After reviewing the assessments of multiple independent engineering companies, the NSF has concluded that there is no way to stabilize the massive structure without putting construction workers and observatory staff at serious risk. Even conducting stress tests to assess the remaining cables could be enough to bring the whole thing down, Thornton Tomasetti, the engineering firm working for UCF, determined. It will instead be dismantled as soon as it is safe to do so.
“Although it saddens us to make this recommendation, we believe the structure should be demolished in a controlled way as soon as pragmatically possible,” the company’s recommendation for action letter stated.

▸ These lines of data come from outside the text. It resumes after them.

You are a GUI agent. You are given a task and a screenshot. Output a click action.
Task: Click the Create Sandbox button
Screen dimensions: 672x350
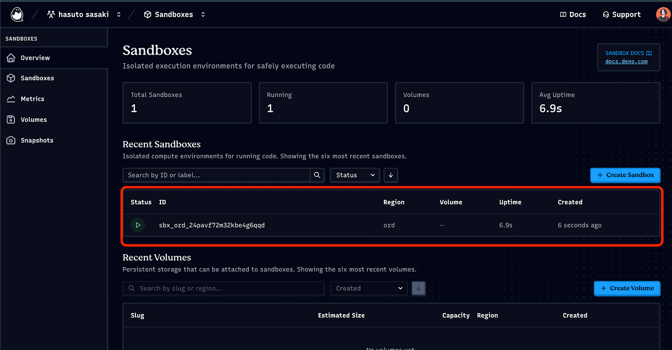625,175
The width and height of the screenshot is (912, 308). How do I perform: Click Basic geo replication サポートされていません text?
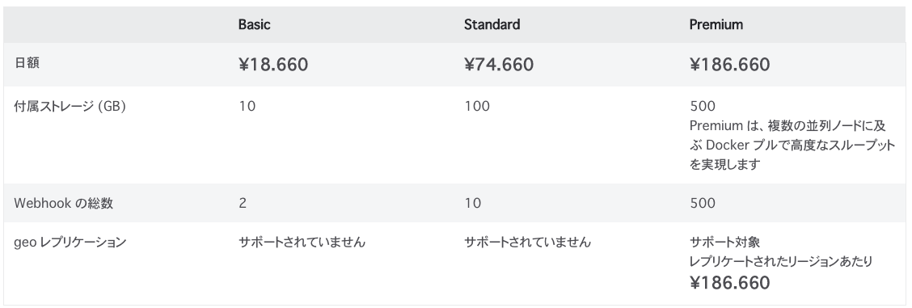click(302, 243)
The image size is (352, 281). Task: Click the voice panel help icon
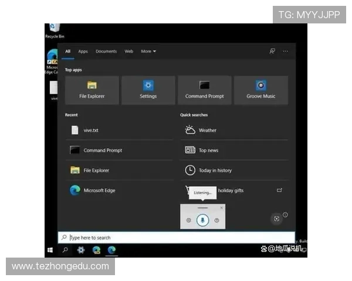point(216,220)
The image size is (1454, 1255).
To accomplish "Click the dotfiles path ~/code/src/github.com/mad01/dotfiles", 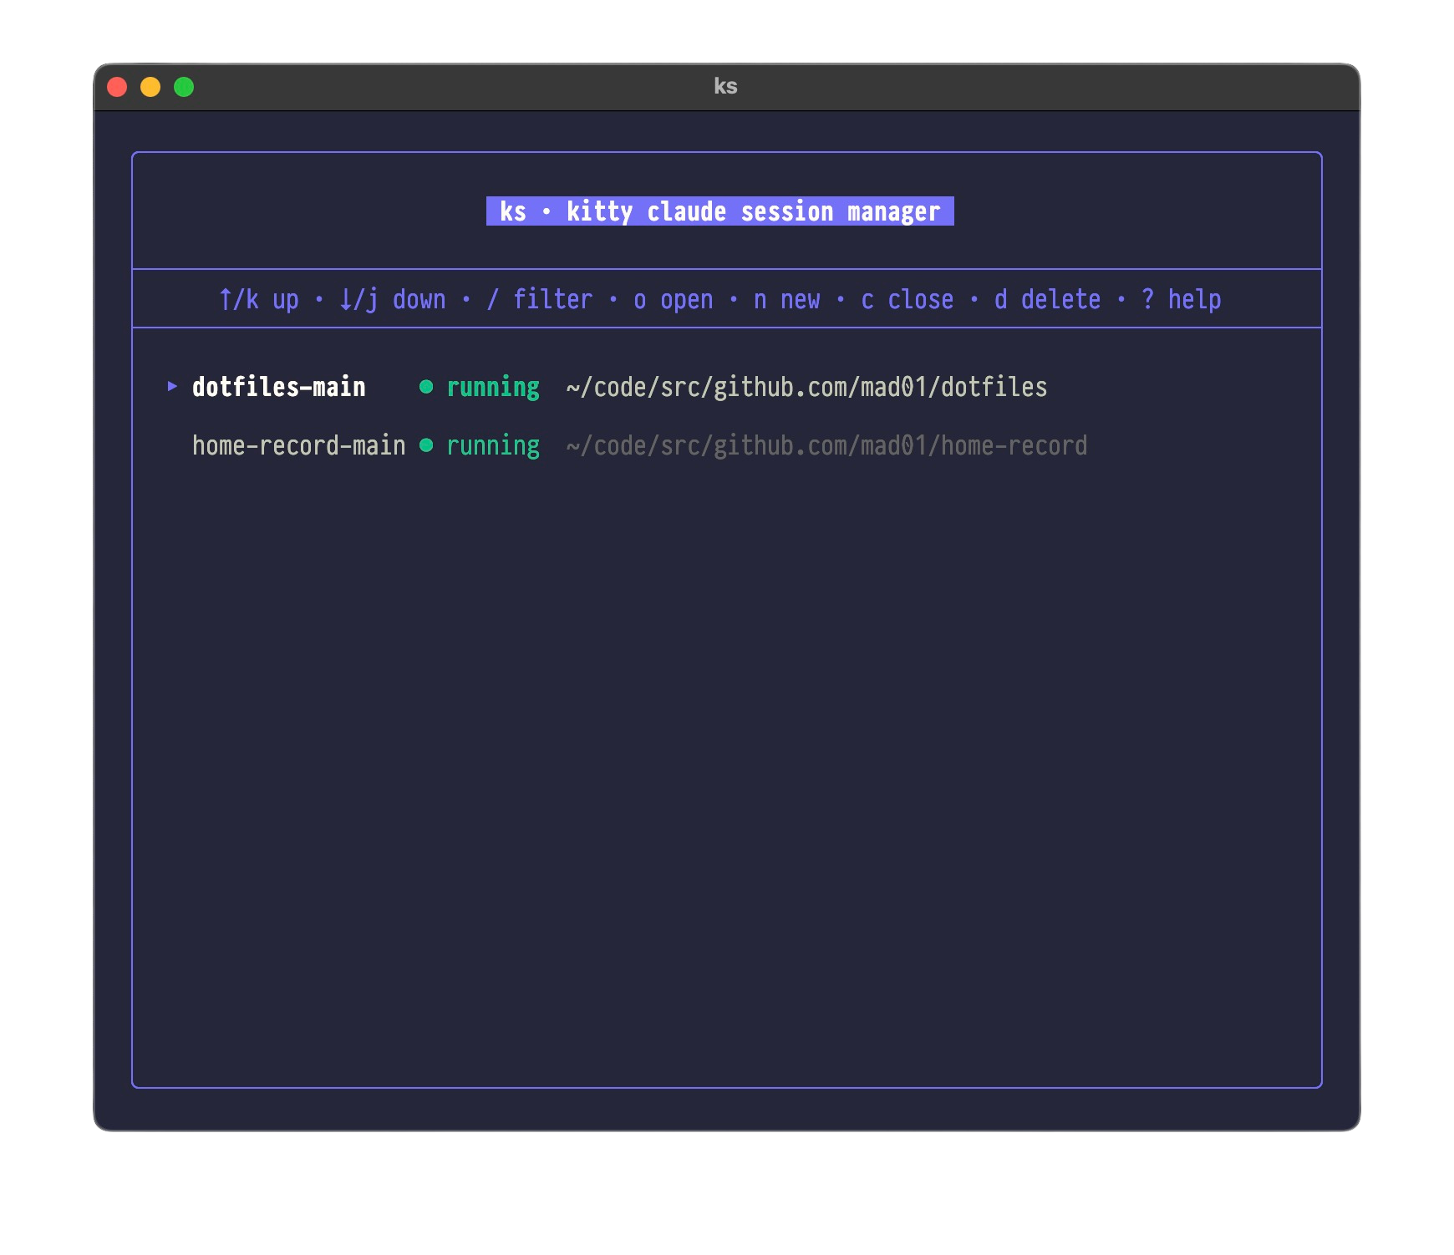I will click(806, 386).
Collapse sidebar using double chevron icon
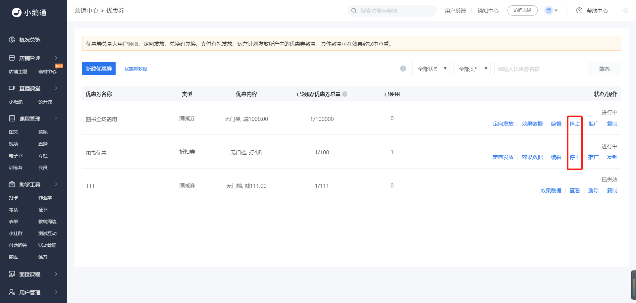636x303 pixels. point(625,11)
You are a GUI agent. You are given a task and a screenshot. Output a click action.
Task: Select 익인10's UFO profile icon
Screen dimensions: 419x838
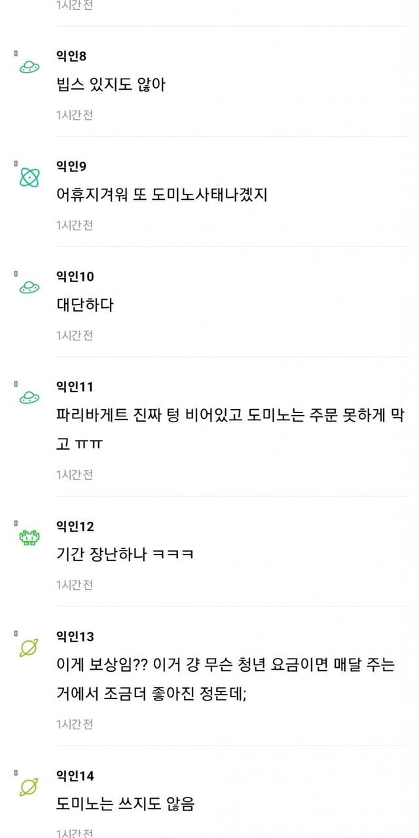29,286
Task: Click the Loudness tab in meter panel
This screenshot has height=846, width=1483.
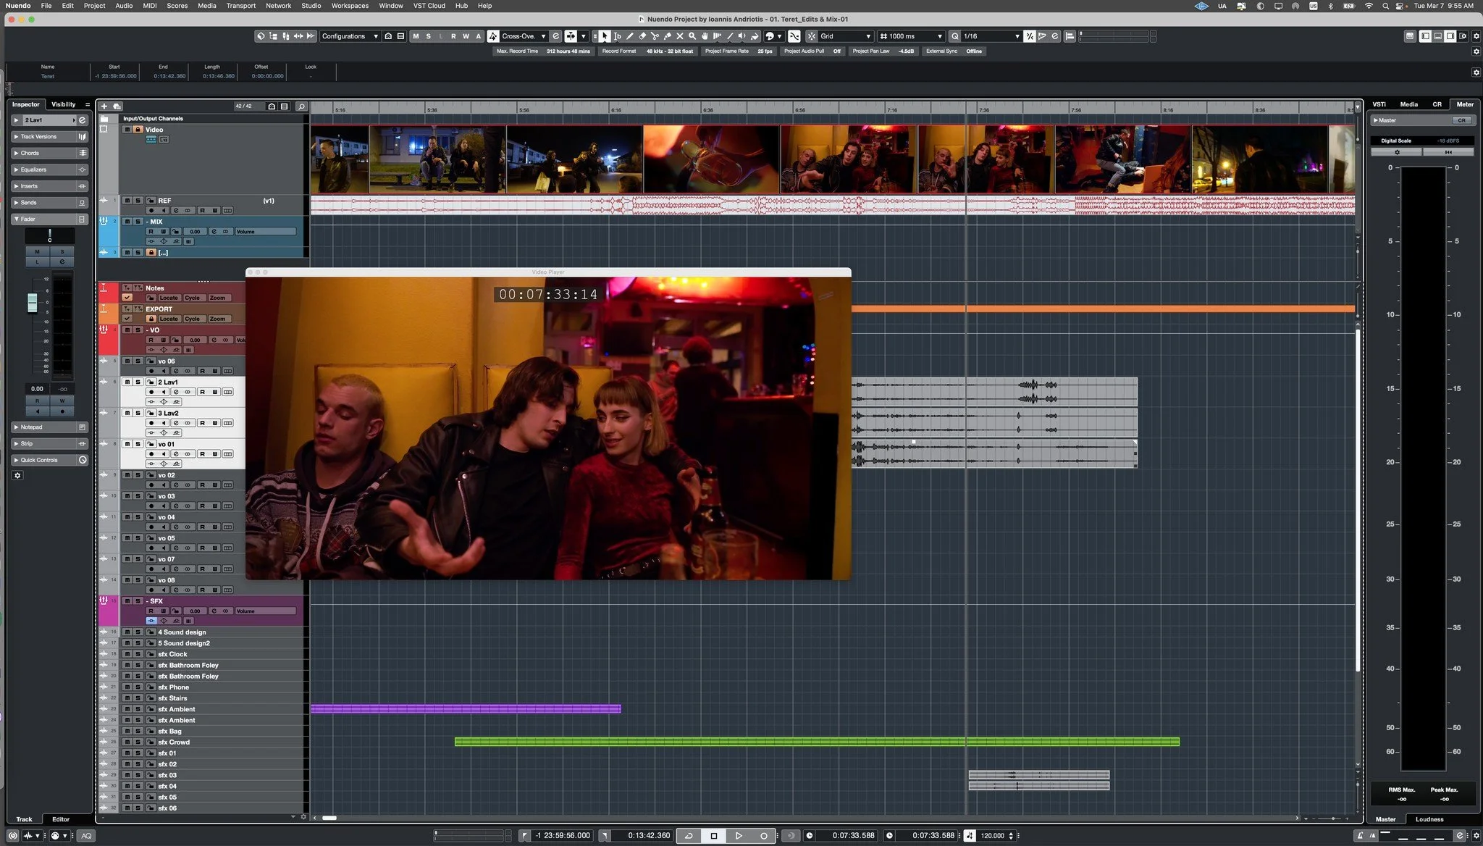Action: (1429, 819)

“Necessary, although unfortunate.”
Taking the world’s second-largest radio telescope offline for good is no small decision and comes as a devastating loss to the astronomical sciences community. Since its construction in the early 1960s, the Arecibo Observatory has helped to refine our understanding of planets in our own stellar neighborhood and in 1992 discovered the first-known exoplanet, or a planet beyond our solar system. Thousands have been spotted since. Arecibo has led the discovery of pulsars — even binary pulsars — and millisecond-long radio bursts from outside our galaxy. It’s aided the search for gravitational waves.
Arecibo’s scientific importance even pushed it into the scope of pop culture; it was one of several facilities featured in the 1997 movie, Contact, based on a Carl Sagan novel of the same name, and made appearances in The X-Files and a James Bond film.

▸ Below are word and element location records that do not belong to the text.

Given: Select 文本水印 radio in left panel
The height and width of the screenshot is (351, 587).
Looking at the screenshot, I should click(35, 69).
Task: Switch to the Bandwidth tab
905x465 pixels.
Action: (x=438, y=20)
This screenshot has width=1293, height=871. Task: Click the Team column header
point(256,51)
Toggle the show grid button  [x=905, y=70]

But life and safety must always come first. Thus the decision is “necessary, although unfortunate,” NSF Director Sethuraman Panchanathan said in a statement. “For nearly six decades, the Arecibo Observatory has served as a beacon for breakthrough science and what a partnership with a community can look like. While this is a profound change, we will be looking for ways to assist the scientific community and maintain that strong relationship with the people of Puerto Rico.”
An enduring legacy — Of course, there are still discoveries to be made from its existing observations. As Cartwright noted in today’s announcement, “At a time when public interest and scientific curiosity about space and the skies has re-intensified, there remains much to understand about the data that has been acquired by Arecibo.”
The NSF has made it clear that the observatory will not be going completely dark with the death of its flagship telescope. For Puerto Ricans, the local treasure has long been an educational destination for school children, and its role in international research efforts is a significant one. There are plans to restore the observatory’s LIDAR facility for future geospace research, the NSF says, and operations will eventually resume at the visitor center and the offsite Culebra facility, which conducts weather analyses. Down the line, it may find itself home to new educational programs.
Whatever its future purpose may be, everyone seems to be in agreement that to abandon the historic site entirely would be… well, as Jodie Foster’s Ellie Arroway put it in Contact, “Seems like an awful waste of space.” Alas, today we pour one out for Arecibo.